- _THE TASK_: Please set down exactly the lines from the one that contains "You are a GUI" through the end of the material, leaving out every picture.
_ _ _ _ _
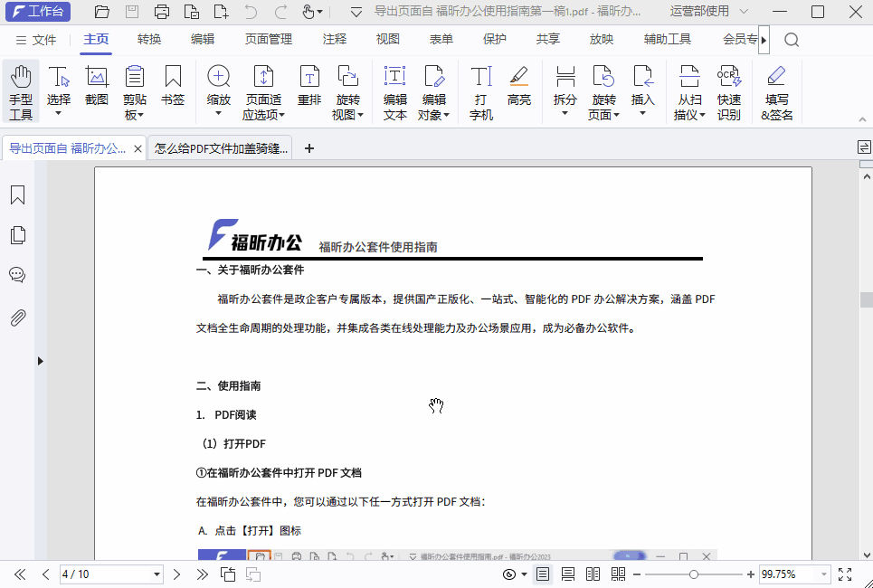This screenshot has width=873, height=588.
Task: Enable facing pages view mode
Action: pos(593,574)
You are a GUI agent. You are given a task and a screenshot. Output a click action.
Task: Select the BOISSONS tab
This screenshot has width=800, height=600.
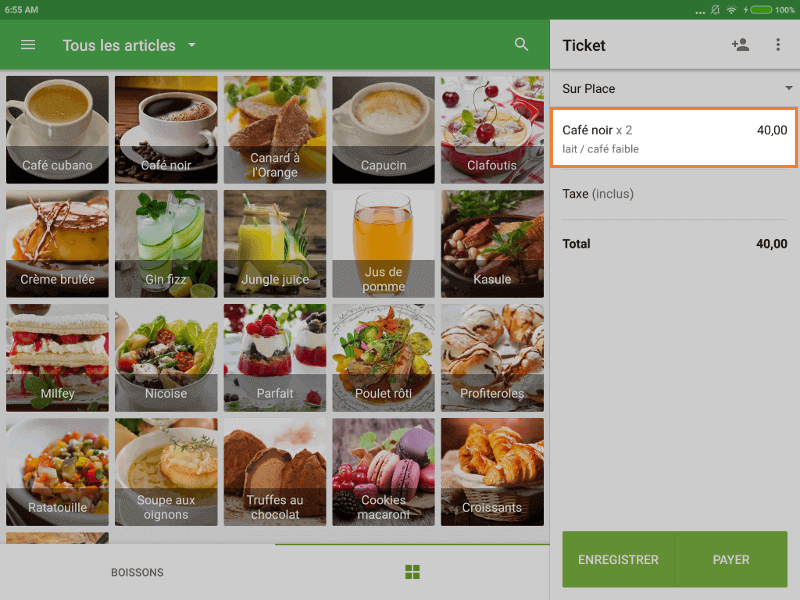[x=137, y=573]
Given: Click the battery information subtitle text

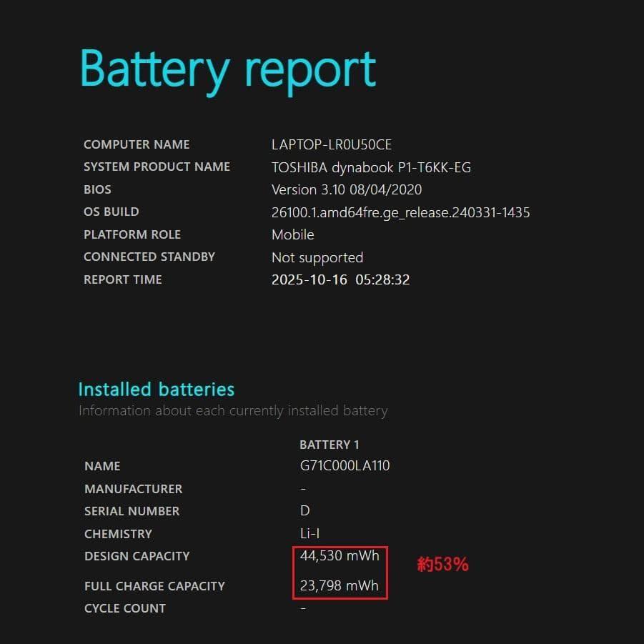Looking at the screenshot, I should (233, 411).
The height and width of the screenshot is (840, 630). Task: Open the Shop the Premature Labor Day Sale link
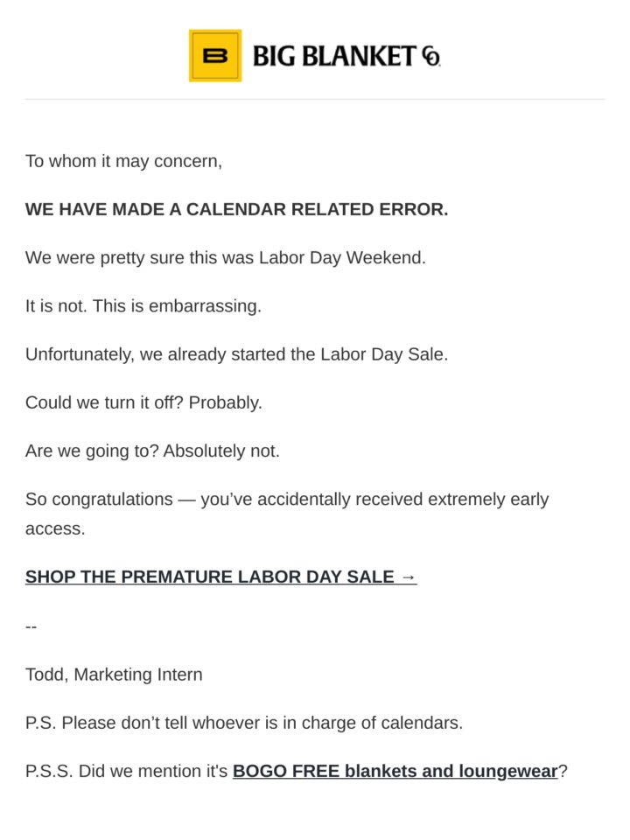(221, 577)
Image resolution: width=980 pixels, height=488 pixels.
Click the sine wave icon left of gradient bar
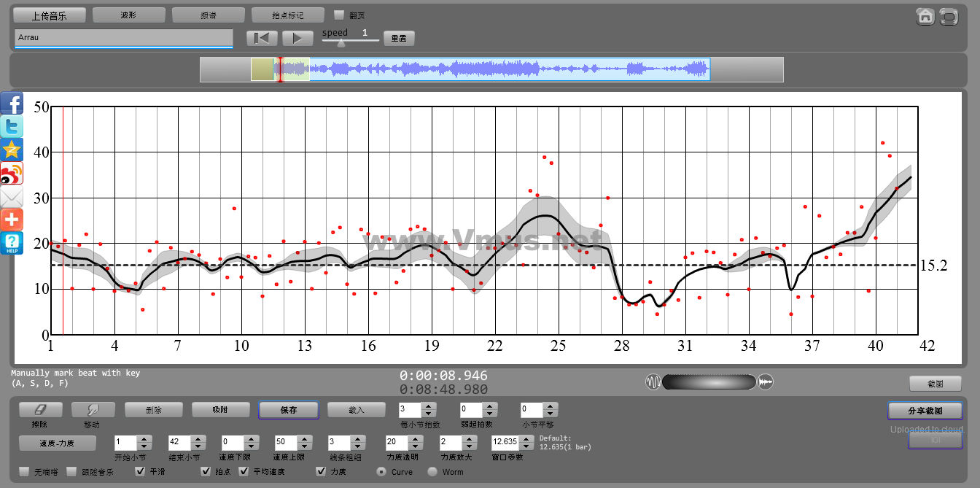(653, 382)
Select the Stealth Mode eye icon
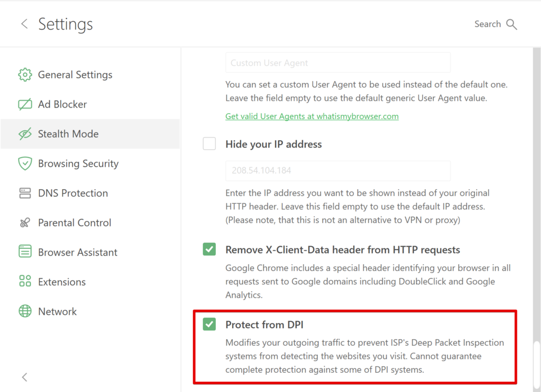 (x=25, y=134)
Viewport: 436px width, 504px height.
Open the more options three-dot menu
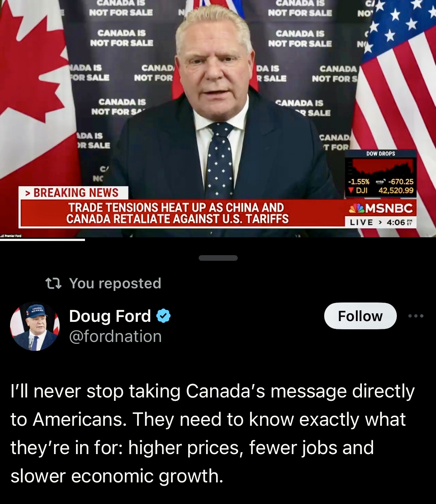(416, 316)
_ _ _ _ _
- _RESPONSE AREA_:
You are a GUI agent. You are given a task and a screenshot. Output a click action.
Task: Select the BOISSONS tab
This screenshot has width=800, height=600.
[x=137, y=573]
Given: Click the battery information subtitle text

Looking at the screenshot, I should (233, 411).
The height and width of the screenshot is (840, 630). Task: Open the Shop the Premature Labor Day Sale link
(221, 577)
Image resolution: width=980 pixels, height=488 pixels.
Click the sine wave icon left of gradient bar
(653, 382)
Select the Stealth Mode eye icon
 (x=25, y=134)
Viewport: 436px width, 504px height.
Open the more options three-dot menu
(416, 316)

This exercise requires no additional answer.